I just cc'ed chris, as I really have no experience with this bug.

comment:21 in reply to: ↑ 15 Changed 4 years ago by arma

Replying to karsten:

But before I write a patch, how would I reproduce the situation where clients don't bootstrap because of too high dir fetch retry schedules?

My first suggestion would be to start your client before a consensus is available, i.e. before the directory authorities have computed a consensus. I expect your Tor client will try twice, and then wait a whole minute before trying a third time.

A more realistic, but more subtle to reproduce case, would be one where there's a bug in Tor that prevents some of the directory mirrors or authorities from having a copy of the consensus. Then clients that try to bootstrap from those dir points will fail (nothing to get) and not retry on a proper time schedule.

comment:22 Changed 4 years ago by arma

As we learned in #6341, if the *mirrors* don't get a consensus the first time they try, they also wait way too long to try again. This problem exacerbates the client problem, since it raises the chances that clients will fail to get something on the first try.

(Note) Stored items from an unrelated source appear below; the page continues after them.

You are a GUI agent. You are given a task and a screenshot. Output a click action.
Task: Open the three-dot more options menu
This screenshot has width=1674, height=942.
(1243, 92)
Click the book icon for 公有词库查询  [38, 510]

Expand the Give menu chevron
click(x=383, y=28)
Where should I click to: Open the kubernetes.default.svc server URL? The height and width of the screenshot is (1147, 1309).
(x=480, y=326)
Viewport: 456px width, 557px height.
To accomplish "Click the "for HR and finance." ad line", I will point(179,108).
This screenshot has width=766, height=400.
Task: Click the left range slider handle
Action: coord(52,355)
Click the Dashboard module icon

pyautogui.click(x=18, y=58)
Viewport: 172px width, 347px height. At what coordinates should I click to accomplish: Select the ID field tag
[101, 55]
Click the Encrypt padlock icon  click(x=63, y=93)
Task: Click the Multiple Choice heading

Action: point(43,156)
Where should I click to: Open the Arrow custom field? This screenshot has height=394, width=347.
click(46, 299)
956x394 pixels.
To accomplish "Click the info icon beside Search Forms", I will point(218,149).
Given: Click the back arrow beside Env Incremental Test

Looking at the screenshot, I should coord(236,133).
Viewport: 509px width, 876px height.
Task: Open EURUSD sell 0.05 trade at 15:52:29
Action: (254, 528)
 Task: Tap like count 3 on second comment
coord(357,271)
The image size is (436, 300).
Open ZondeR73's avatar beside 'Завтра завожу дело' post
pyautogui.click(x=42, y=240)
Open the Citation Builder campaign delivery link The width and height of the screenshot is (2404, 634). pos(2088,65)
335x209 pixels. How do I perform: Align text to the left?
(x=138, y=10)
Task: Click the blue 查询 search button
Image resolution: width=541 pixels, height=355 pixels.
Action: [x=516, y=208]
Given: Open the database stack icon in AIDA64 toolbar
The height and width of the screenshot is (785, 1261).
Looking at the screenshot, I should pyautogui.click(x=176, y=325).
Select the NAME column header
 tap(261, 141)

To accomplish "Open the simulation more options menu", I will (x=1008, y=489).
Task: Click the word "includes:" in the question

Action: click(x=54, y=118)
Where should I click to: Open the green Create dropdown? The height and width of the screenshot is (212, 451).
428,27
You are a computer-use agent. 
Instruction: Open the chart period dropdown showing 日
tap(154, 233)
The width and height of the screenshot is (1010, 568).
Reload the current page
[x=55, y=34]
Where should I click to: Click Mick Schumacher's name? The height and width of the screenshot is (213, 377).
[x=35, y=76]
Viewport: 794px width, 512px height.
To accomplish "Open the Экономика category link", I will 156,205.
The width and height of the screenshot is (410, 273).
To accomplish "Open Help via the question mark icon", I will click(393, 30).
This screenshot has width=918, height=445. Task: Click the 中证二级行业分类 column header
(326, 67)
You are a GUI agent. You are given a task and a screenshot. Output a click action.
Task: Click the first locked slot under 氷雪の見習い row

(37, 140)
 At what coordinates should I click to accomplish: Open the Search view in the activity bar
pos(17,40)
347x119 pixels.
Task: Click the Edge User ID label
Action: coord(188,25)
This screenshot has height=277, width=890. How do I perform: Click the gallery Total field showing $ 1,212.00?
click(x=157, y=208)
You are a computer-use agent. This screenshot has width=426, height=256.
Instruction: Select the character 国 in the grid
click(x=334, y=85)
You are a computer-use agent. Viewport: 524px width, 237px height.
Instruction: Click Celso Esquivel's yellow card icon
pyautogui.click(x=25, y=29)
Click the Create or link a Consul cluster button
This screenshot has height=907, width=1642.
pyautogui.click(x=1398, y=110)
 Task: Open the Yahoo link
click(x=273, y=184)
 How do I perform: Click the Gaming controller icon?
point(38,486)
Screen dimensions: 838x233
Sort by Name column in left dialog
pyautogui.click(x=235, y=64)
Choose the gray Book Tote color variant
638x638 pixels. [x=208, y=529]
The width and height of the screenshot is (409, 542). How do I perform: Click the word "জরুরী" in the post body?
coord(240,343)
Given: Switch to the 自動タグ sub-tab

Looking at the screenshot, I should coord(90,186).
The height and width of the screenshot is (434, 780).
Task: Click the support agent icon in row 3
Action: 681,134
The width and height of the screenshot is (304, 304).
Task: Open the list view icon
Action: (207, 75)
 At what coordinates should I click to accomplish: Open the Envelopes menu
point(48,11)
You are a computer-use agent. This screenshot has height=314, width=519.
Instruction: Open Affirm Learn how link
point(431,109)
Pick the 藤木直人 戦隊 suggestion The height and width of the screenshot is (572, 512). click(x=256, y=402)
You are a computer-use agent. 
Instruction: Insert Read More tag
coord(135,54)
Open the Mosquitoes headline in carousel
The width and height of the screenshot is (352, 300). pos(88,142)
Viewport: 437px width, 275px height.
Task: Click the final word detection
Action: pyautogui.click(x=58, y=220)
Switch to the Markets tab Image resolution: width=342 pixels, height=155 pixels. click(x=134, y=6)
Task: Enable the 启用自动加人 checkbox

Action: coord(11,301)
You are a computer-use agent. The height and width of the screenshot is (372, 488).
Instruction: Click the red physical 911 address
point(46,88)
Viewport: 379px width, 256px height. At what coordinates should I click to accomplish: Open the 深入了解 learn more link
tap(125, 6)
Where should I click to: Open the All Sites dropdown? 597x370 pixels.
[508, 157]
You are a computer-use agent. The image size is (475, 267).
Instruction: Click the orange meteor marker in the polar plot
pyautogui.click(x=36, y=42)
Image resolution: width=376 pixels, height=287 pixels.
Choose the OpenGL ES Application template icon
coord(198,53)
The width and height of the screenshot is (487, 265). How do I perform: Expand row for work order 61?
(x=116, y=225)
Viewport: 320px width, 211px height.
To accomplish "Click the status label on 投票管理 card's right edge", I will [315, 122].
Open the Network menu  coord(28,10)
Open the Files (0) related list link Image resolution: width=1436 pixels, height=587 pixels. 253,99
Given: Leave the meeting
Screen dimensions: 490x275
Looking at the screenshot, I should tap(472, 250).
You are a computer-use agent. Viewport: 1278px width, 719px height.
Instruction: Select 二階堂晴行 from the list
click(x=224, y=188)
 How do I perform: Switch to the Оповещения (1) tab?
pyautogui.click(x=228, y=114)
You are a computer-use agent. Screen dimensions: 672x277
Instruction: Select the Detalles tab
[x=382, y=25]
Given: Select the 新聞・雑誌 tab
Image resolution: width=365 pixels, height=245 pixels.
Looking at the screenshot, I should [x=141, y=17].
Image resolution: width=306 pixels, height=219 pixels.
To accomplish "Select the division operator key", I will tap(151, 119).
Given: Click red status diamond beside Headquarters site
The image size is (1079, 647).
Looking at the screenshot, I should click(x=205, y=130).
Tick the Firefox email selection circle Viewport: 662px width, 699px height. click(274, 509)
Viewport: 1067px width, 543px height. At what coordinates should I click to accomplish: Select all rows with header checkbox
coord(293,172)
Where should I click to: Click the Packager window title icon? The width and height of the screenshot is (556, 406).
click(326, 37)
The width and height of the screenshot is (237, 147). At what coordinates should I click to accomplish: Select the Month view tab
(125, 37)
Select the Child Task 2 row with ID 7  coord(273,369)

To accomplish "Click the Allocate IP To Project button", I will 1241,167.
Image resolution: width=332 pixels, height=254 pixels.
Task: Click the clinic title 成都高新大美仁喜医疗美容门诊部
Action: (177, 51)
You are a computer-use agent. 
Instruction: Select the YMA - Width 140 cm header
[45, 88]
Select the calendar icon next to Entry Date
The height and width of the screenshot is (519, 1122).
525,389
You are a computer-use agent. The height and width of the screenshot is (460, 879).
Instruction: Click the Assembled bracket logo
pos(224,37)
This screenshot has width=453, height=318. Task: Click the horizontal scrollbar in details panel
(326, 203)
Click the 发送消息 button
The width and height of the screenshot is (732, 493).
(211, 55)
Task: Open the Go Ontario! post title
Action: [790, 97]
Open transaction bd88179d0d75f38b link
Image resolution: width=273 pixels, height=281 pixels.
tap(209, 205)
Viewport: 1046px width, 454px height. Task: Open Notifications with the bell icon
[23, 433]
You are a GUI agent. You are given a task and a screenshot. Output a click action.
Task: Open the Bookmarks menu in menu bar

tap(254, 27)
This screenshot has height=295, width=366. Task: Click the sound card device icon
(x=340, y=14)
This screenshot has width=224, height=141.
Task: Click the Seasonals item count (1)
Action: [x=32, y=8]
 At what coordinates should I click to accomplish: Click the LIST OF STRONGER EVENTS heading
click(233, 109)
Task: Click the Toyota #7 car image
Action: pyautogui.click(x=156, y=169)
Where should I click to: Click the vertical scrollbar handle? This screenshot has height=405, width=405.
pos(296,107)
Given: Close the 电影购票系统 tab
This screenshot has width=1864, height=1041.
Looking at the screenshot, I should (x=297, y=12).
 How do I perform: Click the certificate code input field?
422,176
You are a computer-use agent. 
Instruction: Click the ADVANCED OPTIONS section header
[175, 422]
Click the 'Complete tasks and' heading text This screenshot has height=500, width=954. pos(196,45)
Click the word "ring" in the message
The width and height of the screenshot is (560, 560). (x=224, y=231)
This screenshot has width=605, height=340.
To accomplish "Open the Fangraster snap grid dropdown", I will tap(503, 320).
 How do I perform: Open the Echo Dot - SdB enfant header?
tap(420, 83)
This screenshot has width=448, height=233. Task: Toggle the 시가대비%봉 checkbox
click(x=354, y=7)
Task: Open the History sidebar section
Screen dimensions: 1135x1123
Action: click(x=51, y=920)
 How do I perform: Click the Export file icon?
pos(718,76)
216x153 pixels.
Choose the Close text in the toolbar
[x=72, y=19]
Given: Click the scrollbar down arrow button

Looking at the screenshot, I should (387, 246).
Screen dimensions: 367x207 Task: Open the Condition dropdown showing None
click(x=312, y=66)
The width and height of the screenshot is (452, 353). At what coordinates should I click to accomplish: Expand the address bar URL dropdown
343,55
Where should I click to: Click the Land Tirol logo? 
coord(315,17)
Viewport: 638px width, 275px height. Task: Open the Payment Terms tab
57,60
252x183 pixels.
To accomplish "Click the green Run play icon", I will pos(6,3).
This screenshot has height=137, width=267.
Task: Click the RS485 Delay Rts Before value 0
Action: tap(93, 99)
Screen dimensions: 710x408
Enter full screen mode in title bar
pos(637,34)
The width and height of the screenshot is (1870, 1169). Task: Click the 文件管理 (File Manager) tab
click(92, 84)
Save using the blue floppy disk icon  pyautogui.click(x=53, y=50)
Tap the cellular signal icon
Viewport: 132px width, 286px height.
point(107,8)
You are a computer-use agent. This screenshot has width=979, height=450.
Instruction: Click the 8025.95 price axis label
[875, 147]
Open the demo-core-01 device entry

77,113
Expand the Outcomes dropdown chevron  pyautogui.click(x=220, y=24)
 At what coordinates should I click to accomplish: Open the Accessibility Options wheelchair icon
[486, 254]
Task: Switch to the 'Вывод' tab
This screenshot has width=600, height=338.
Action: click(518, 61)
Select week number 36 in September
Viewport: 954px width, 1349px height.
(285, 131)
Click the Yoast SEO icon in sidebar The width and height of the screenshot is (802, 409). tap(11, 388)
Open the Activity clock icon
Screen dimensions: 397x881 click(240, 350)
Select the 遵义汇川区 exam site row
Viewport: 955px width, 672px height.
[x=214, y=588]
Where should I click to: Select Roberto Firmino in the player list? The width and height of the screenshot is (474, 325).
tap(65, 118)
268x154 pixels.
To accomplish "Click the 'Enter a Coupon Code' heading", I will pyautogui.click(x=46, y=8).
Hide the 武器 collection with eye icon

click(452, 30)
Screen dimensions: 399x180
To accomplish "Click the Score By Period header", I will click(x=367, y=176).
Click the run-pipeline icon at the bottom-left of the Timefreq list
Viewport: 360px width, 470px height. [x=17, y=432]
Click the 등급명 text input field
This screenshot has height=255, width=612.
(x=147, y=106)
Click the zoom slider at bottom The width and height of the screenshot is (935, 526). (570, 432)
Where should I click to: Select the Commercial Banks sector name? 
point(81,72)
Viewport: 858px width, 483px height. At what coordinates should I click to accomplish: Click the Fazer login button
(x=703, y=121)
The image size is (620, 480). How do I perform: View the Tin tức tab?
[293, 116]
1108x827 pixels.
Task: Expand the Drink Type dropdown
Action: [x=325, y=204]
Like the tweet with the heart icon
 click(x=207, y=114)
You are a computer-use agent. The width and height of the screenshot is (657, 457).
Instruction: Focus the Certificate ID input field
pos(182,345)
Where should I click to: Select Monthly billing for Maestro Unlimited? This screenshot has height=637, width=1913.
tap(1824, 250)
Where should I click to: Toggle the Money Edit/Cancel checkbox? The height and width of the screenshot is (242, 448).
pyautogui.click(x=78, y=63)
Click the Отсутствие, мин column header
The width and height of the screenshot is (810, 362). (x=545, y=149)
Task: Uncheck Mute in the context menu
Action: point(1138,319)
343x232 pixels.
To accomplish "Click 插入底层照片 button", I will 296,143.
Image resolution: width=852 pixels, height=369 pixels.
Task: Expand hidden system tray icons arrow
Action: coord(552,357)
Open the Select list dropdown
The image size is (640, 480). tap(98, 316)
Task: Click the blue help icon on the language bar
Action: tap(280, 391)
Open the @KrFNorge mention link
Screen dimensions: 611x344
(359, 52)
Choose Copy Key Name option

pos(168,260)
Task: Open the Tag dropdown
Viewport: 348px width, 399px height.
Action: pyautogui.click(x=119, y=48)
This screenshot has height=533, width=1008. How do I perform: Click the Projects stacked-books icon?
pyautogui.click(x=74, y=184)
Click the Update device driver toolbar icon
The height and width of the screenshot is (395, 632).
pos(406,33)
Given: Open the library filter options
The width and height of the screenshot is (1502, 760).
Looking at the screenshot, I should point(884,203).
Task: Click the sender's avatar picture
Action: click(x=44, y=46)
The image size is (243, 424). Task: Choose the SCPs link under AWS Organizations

I believe my patch above doesn't crank down the mirror retry schedule. But we should.

comment:23 in reply to: ↑ 18 Changed 4 years ago by arma

Replying to karsten:

Note that there are no failures in those logs. Also, clients bootstrap just fine, though it takes 10 simulated minutes to do so:

Ten minutes is sure a long time in a demo.

How would I force clients to make just two attempts, with the second attempt happening 15 seconds after the first, and then wait forever?

Set the schedule to {0, 15, INT_MAX}, yes?

comment:24 in reply to: ↑ 15 Changed 4 years ago by arma

Replying to karsten:

I hope to get away without changing all those other constants that arma changed in the diff he gave to Chris.

I think you can leave GREEDY_DESCRIPTOR_RETRY_INTERVAL and FRAC_USABLE_NEEDED and FRAC_EXIT_USABLE_NEEDED alone, without hurting usability much. I think MAX_CLIENT_INTERVAL_WITHOUT_REQUEST is way way way too high for a testing network's other time parameters.

comment:25 in reply to: ↑ 15 ; follow-up: Changed 4 years ago by arma

Replying to karsten:

But I think we'll have to create separate options for these things, rather than magically changing timings when TestingTorNetwork is set.

Why is this? I think when TestingTorNetwork is set, we will want the defaults for these timings to be the reduced ones. Otherwise we'll have to have all our instructions tell you to add the following three lines, not one line, to your torrc when running with a testing network.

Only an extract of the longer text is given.